Description of the task:
Starting with the line in which "You are a computer-use" appears, give back every line exactly as written until the listing ends, excluding pictures.

Data extract:

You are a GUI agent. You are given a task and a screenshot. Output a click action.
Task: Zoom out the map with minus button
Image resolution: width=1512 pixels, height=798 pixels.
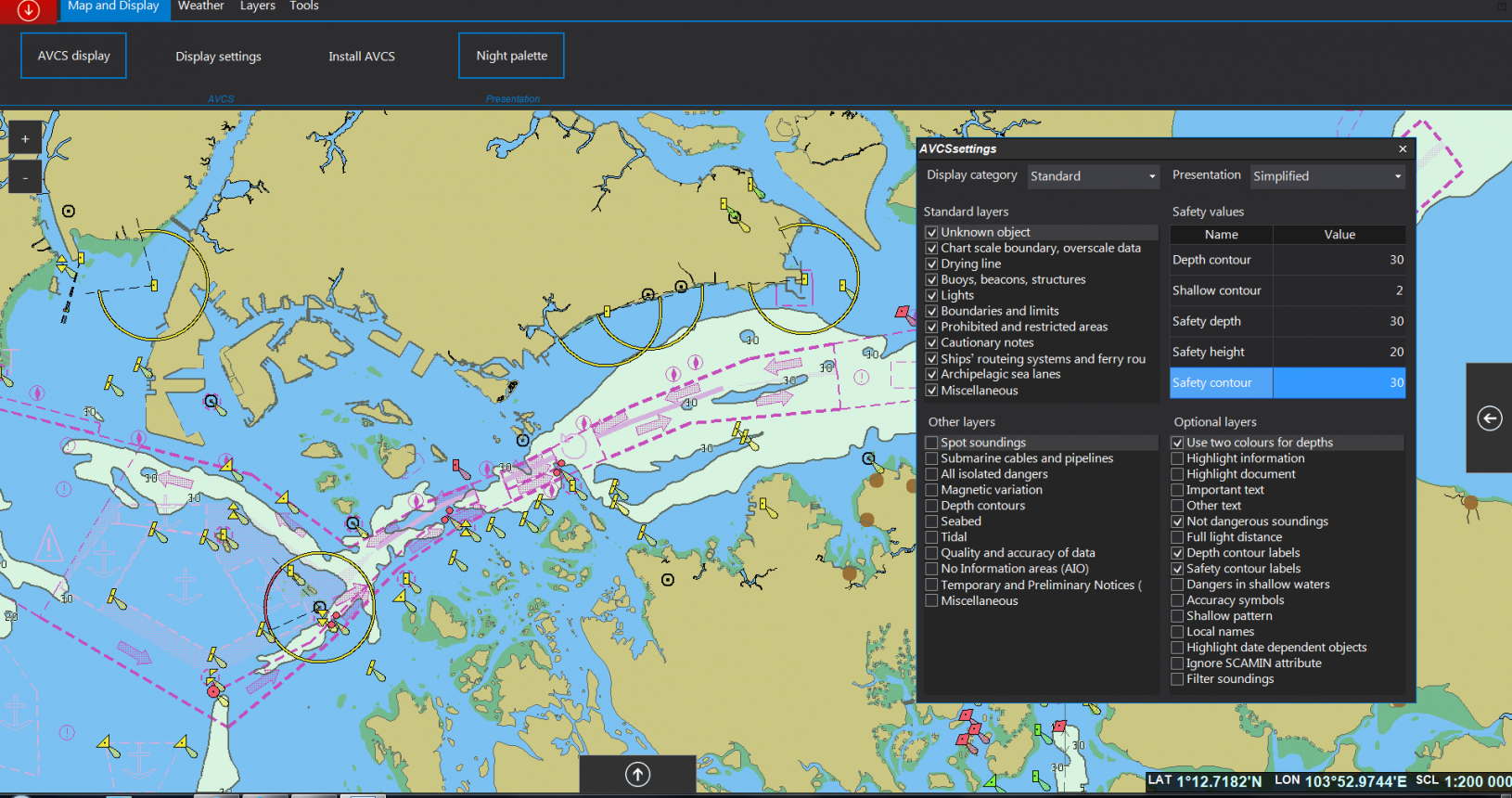pyautogui.click(x=25, y=177)
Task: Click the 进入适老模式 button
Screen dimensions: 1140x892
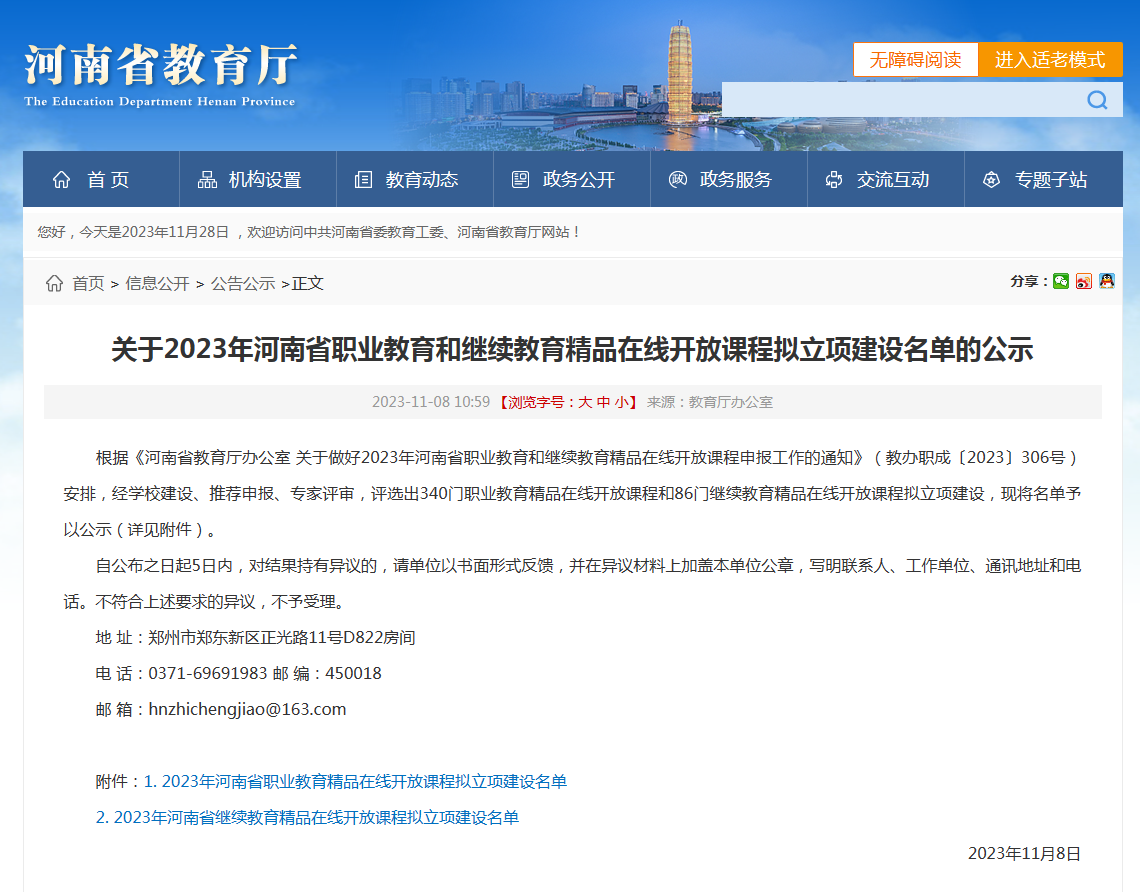Action: coord(1050,60)
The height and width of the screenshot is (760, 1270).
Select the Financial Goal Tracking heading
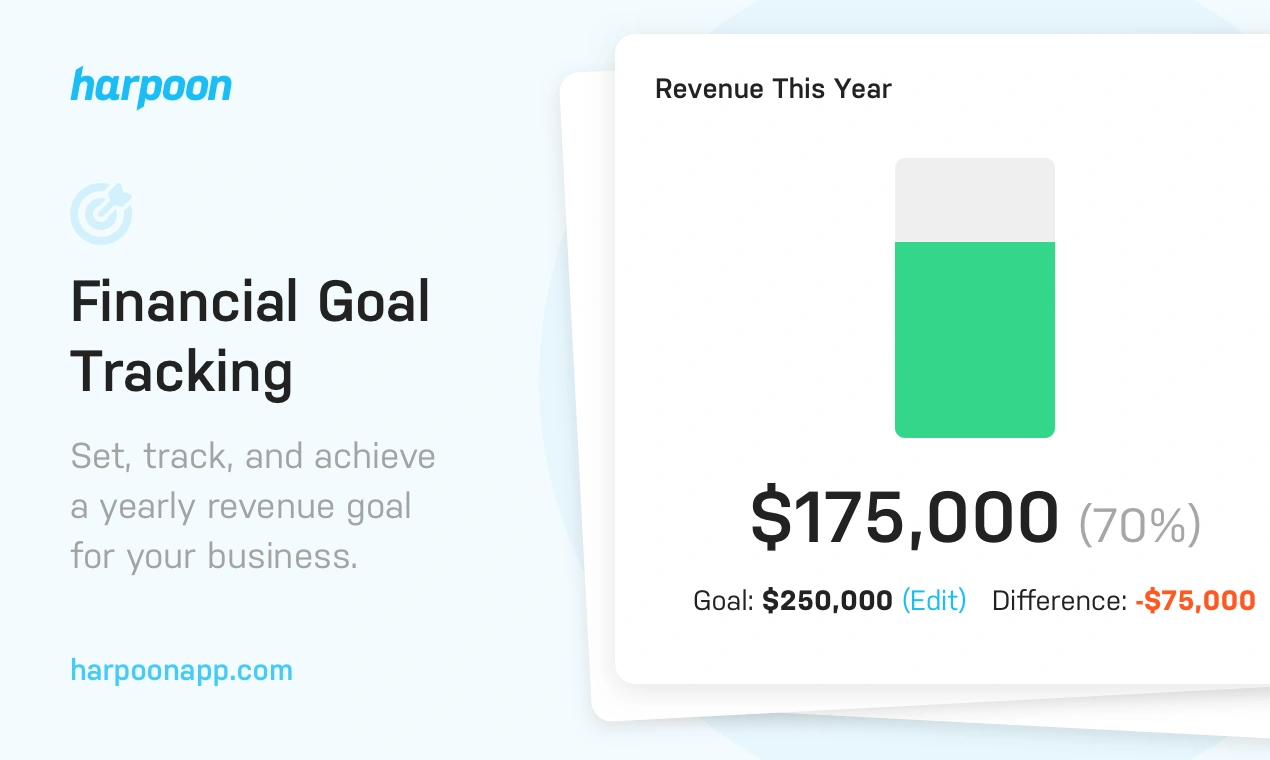tap(250, 336)
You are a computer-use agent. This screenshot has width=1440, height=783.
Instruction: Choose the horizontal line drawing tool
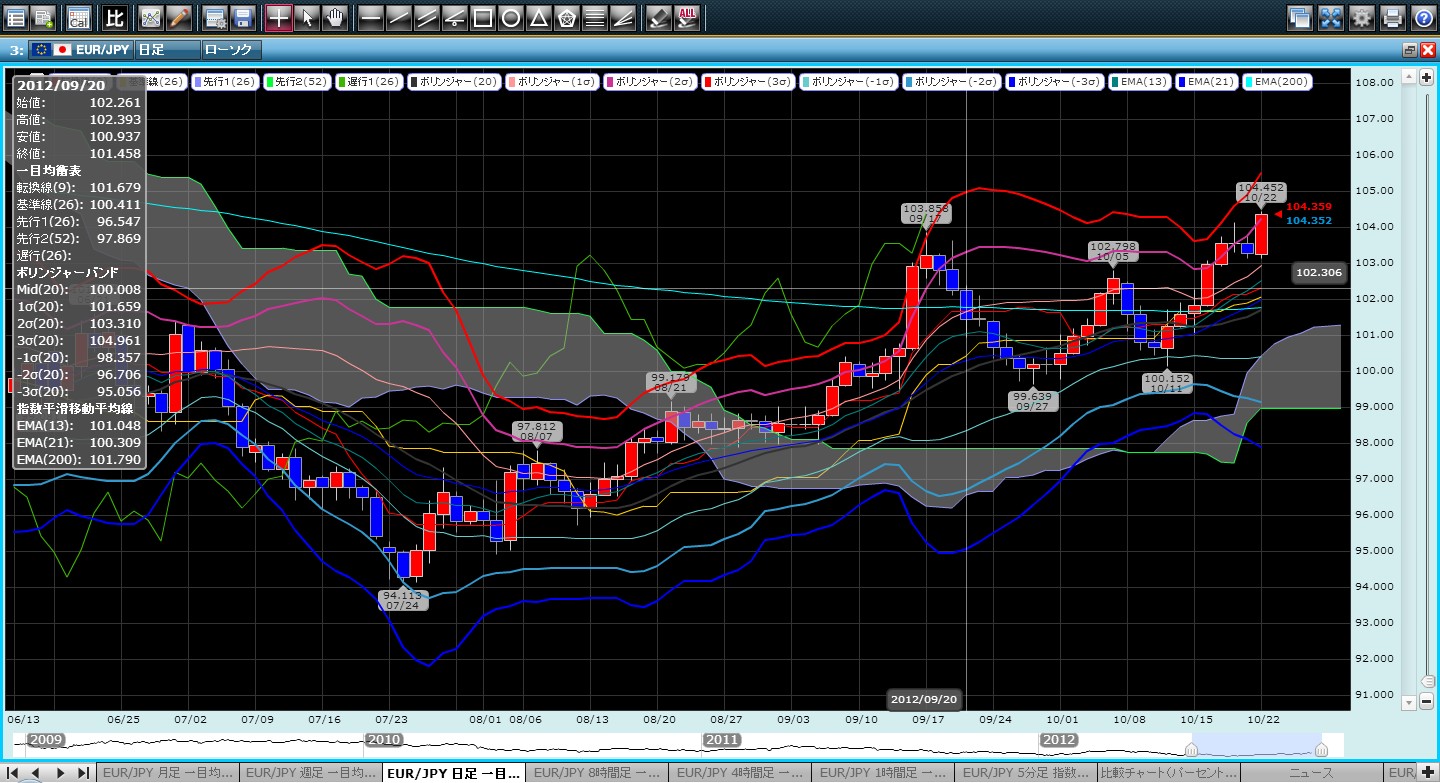coord(370,17)
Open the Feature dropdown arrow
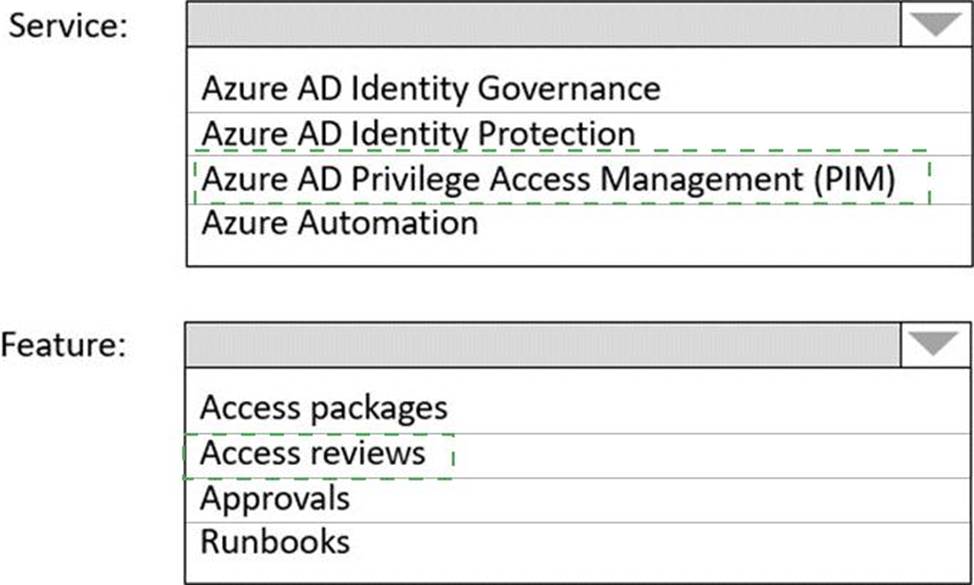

Solution for this task:
You are a computer-use agent. This screenshot has width=1440, height=783.
Instruction: Choose the horizontal line drawing tool
coord(370,17)
Open the Feature dropdown arrow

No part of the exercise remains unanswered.